▸ **Records supplied**:
►

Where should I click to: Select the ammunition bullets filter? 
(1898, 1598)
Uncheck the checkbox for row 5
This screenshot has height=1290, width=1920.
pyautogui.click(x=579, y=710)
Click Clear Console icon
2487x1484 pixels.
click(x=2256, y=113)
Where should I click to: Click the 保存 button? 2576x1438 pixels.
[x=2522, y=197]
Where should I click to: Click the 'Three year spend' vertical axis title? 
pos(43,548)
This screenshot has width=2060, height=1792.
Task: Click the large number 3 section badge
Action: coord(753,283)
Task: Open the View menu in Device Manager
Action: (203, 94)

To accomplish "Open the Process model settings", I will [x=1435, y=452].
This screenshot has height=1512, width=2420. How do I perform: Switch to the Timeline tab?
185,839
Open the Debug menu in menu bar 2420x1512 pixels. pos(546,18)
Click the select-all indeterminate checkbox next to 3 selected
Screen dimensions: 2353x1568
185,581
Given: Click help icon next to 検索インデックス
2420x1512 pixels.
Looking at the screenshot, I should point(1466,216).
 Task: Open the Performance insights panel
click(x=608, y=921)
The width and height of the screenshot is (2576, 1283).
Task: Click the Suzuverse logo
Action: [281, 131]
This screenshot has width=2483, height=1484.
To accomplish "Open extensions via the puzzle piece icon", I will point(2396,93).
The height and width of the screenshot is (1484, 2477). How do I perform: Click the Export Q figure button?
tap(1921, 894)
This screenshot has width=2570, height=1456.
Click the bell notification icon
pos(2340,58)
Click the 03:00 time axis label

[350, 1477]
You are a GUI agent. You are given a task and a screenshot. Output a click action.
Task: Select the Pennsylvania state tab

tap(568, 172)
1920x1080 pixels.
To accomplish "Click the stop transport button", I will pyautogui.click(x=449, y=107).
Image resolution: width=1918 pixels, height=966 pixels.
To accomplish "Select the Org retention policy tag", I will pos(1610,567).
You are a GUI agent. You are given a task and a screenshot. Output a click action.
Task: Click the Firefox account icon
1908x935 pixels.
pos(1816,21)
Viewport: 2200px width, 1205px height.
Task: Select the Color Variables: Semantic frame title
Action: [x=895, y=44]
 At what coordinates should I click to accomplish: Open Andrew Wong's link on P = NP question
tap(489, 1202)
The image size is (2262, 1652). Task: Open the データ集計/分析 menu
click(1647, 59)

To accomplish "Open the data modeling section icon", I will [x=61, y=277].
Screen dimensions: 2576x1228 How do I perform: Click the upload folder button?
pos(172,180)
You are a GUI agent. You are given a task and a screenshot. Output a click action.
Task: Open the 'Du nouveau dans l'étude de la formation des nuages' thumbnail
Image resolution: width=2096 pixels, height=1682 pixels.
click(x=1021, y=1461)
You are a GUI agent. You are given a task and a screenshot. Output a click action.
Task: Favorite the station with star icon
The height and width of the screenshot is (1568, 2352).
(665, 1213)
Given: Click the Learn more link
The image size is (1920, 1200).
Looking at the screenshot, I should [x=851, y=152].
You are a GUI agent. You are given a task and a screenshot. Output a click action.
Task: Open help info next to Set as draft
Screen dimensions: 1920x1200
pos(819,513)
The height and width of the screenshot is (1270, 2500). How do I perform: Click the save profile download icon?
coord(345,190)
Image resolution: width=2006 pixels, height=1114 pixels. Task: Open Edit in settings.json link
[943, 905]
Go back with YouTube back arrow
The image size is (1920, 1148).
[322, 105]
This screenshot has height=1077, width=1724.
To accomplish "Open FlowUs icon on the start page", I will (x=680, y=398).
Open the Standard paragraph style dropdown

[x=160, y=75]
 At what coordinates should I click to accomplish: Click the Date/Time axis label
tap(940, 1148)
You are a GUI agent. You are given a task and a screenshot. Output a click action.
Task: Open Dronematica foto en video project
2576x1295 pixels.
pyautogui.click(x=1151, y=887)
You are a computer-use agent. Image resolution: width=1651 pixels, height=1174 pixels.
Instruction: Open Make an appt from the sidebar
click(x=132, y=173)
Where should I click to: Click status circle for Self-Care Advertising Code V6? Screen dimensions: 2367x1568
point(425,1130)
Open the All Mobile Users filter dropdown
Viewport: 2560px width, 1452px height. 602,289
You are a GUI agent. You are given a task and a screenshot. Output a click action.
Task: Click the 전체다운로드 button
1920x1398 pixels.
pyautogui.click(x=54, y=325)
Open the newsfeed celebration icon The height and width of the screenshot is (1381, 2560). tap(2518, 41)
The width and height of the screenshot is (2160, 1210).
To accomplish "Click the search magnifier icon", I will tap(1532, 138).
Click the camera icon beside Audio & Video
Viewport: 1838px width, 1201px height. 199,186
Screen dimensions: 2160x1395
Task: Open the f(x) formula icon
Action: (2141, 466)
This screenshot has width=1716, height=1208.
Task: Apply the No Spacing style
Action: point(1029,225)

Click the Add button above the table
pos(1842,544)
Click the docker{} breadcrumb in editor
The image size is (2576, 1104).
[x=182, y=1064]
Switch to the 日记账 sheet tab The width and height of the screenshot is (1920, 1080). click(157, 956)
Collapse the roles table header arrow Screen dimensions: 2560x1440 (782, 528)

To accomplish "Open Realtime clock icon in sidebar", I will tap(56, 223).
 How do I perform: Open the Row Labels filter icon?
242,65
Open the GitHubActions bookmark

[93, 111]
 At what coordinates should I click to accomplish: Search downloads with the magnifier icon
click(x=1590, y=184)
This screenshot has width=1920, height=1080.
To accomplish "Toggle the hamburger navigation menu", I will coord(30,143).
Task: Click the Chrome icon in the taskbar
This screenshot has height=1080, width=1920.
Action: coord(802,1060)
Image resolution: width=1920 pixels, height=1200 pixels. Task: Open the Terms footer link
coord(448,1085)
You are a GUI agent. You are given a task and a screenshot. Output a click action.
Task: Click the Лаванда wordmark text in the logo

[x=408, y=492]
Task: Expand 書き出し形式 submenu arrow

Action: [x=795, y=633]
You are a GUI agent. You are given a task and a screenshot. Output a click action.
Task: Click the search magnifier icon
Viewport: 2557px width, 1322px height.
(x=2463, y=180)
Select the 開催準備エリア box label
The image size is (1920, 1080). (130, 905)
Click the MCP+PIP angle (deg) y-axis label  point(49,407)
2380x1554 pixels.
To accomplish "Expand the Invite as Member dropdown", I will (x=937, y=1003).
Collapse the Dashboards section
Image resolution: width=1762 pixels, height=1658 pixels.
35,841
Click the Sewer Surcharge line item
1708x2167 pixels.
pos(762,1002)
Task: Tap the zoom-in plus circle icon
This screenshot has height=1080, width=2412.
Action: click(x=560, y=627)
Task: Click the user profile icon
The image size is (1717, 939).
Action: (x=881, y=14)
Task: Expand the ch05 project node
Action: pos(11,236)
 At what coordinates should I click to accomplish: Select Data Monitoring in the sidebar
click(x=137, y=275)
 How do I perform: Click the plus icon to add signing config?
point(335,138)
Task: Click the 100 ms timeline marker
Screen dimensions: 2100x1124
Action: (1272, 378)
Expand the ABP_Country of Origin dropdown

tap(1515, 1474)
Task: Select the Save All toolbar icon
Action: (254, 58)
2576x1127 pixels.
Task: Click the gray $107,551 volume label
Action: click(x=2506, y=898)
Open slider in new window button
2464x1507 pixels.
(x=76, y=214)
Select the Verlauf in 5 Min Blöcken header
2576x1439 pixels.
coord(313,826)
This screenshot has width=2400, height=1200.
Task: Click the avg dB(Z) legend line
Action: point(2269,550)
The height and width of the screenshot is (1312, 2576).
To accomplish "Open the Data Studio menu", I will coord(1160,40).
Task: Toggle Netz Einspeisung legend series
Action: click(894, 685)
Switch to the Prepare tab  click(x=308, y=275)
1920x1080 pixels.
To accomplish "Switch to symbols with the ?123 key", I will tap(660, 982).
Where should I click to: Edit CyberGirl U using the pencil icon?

◄

▸ **Your instructions**: Please tally the lines of the listing that include the string "Collapse". Give the total alone.

▸ **Task response**: 2